Problem to solve: If a line in the entries below holds the string "connection", copy it.

============================================================

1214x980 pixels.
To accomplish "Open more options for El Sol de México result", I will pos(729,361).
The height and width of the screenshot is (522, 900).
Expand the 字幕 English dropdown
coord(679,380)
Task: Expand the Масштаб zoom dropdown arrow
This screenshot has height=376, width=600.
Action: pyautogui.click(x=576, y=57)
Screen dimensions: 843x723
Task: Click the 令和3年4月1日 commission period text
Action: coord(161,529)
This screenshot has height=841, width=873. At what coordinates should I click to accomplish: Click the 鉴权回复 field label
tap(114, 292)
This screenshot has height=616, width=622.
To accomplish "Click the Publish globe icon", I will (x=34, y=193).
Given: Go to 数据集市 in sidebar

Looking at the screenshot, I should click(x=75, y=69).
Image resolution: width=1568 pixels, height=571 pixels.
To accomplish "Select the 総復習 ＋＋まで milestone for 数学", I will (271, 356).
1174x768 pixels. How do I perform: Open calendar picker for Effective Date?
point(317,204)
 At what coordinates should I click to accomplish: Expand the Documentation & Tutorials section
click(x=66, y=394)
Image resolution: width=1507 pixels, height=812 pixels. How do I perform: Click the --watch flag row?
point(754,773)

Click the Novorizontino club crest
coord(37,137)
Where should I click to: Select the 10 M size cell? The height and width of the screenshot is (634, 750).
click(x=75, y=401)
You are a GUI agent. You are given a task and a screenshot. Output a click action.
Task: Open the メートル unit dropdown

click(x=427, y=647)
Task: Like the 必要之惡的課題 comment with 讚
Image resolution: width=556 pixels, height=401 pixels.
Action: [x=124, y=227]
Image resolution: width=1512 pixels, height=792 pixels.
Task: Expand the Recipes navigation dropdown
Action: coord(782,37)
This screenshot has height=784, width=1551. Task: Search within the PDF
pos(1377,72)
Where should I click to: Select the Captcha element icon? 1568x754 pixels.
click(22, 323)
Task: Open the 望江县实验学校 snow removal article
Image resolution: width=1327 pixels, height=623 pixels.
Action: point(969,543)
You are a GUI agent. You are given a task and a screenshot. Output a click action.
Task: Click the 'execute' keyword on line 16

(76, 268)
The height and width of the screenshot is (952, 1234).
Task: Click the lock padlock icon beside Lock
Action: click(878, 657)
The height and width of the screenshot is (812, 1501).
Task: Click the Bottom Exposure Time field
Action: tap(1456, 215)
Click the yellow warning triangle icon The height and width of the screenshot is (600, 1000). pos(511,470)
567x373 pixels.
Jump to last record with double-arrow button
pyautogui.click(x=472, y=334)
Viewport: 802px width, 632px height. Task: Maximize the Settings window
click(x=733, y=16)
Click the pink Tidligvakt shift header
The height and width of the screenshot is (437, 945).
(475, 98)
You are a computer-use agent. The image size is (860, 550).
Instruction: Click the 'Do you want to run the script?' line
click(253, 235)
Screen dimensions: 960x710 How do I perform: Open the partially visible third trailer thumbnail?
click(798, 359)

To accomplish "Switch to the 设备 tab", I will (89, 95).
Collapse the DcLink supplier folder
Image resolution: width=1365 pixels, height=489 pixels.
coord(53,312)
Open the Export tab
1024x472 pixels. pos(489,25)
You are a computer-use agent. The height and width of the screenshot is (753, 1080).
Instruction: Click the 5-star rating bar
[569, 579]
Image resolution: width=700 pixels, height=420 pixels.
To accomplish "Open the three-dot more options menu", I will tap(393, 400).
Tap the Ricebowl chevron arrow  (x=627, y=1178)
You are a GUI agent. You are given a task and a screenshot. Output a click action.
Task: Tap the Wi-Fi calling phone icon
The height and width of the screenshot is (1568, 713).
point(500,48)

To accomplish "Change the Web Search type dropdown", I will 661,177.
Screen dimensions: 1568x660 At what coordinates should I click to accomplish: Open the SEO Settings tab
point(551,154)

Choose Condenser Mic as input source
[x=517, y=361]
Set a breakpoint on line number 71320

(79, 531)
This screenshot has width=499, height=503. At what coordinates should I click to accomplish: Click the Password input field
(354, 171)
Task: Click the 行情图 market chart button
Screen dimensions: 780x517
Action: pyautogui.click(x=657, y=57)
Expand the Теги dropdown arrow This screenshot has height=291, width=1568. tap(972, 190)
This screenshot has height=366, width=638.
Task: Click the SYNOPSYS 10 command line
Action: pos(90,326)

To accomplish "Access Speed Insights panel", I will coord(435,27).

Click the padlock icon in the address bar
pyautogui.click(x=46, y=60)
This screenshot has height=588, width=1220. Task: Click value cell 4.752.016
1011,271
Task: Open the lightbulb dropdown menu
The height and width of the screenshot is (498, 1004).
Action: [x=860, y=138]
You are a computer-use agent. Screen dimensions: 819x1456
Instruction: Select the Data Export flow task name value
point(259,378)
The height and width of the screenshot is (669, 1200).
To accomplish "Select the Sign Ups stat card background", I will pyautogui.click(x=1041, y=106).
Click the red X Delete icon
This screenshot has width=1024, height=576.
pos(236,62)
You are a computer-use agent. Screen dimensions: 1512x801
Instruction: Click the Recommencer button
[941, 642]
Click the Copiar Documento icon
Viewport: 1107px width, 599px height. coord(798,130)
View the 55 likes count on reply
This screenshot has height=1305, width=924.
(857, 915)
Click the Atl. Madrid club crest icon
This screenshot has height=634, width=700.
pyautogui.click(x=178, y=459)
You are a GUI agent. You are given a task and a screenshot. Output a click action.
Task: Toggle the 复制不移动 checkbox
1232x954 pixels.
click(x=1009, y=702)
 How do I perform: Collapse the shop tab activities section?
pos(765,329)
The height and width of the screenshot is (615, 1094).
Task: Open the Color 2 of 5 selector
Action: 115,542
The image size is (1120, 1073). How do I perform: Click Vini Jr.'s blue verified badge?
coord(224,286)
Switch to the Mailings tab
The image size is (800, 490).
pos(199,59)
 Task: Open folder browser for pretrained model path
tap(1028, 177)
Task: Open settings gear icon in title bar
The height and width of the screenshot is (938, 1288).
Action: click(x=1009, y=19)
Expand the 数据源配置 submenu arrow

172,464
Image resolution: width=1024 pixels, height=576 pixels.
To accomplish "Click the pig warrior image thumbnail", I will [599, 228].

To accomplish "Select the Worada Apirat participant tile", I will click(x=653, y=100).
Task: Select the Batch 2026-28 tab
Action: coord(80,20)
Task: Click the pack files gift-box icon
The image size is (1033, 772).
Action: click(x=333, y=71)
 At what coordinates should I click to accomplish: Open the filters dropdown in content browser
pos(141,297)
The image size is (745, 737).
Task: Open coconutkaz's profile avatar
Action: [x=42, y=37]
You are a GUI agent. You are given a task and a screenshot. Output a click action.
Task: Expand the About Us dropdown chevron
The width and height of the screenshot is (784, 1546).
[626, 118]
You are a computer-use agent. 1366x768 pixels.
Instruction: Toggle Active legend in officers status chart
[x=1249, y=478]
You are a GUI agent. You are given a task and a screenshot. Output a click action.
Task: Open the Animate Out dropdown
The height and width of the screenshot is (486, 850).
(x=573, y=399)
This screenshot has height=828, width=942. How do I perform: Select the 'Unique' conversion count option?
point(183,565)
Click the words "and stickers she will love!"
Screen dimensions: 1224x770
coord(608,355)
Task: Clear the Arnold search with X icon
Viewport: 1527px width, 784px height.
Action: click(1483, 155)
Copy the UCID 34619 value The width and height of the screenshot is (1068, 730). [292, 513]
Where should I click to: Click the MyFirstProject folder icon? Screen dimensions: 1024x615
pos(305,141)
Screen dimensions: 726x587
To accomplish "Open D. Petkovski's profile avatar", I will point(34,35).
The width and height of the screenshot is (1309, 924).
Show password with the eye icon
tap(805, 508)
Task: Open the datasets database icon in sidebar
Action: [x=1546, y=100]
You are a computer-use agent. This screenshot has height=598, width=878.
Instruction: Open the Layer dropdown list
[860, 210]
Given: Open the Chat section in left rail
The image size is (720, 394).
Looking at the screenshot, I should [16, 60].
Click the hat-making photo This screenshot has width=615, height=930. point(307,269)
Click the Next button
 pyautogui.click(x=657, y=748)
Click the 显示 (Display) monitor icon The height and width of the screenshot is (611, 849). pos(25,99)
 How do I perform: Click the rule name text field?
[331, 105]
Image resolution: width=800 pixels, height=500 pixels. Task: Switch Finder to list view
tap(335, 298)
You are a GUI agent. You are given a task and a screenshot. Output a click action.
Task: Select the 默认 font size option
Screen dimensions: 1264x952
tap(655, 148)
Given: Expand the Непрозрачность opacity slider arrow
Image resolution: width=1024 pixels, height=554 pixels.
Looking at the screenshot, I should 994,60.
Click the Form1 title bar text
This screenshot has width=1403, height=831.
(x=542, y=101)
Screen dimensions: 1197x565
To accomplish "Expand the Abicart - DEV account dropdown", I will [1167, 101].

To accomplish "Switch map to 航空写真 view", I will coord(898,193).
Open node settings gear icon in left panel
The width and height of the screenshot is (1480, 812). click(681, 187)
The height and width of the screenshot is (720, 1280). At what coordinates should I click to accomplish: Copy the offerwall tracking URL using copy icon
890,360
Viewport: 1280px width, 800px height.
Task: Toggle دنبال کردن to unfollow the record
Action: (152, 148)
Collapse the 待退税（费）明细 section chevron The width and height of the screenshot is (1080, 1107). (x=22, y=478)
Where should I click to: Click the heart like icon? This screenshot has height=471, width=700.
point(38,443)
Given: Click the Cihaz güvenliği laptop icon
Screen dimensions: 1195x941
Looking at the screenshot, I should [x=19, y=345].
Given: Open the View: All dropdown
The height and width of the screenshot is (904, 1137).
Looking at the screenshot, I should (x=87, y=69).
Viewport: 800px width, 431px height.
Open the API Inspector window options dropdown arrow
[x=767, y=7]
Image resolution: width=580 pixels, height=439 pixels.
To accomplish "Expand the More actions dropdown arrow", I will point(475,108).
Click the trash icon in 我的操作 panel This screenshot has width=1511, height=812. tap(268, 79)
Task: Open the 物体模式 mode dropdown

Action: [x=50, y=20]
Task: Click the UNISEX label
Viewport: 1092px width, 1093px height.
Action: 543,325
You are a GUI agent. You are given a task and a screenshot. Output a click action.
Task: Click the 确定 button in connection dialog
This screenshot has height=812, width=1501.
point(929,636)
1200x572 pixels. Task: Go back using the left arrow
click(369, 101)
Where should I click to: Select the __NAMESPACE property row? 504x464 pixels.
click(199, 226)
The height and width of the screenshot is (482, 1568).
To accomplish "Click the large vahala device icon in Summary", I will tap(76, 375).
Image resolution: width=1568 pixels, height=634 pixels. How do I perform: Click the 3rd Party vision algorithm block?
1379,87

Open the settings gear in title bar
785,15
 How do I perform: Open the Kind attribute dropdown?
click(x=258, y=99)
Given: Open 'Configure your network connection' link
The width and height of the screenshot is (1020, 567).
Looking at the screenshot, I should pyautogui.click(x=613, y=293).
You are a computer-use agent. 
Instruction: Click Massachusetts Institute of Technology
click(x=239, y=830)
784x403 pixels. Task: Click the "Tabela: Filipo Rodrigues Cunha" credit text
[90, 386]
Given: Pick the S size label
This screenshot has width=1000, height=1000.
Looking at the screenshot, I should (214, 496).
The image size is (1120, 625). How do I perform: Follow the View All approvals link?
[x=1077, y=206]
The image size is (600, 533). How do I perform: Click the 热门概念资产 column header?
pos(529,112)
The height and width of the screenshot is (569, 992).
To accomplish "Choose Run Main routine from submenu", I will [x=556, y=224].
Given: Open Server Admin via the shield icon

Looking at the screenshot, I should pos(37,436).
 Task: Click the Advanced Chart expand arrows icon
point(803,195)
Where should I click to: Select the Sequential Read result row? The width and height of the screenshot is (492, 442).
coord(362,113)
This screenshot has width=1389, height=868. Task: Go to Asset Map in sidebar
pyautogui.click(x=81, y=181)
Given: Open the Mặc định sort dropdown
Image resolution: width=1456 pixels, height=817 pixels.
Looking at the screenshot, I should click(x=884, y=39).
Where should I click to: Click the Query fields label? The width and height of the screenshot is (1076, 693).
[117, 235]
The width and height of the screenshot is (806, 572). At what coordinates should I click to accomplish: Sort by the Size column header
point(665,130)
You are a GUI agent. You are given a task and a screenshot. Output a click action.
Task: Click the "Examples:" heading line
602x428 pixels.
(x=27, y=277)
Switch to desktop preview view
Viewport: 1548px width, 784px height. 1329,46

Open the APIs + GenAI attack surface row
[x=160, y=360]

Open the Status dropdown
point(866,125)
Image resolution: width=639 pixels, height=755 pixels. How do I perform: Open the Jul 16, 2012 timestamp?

============================================================

Task answer:
Task: Click the 确定 button in connection dialog
Given: Open 'Configure your network connection' link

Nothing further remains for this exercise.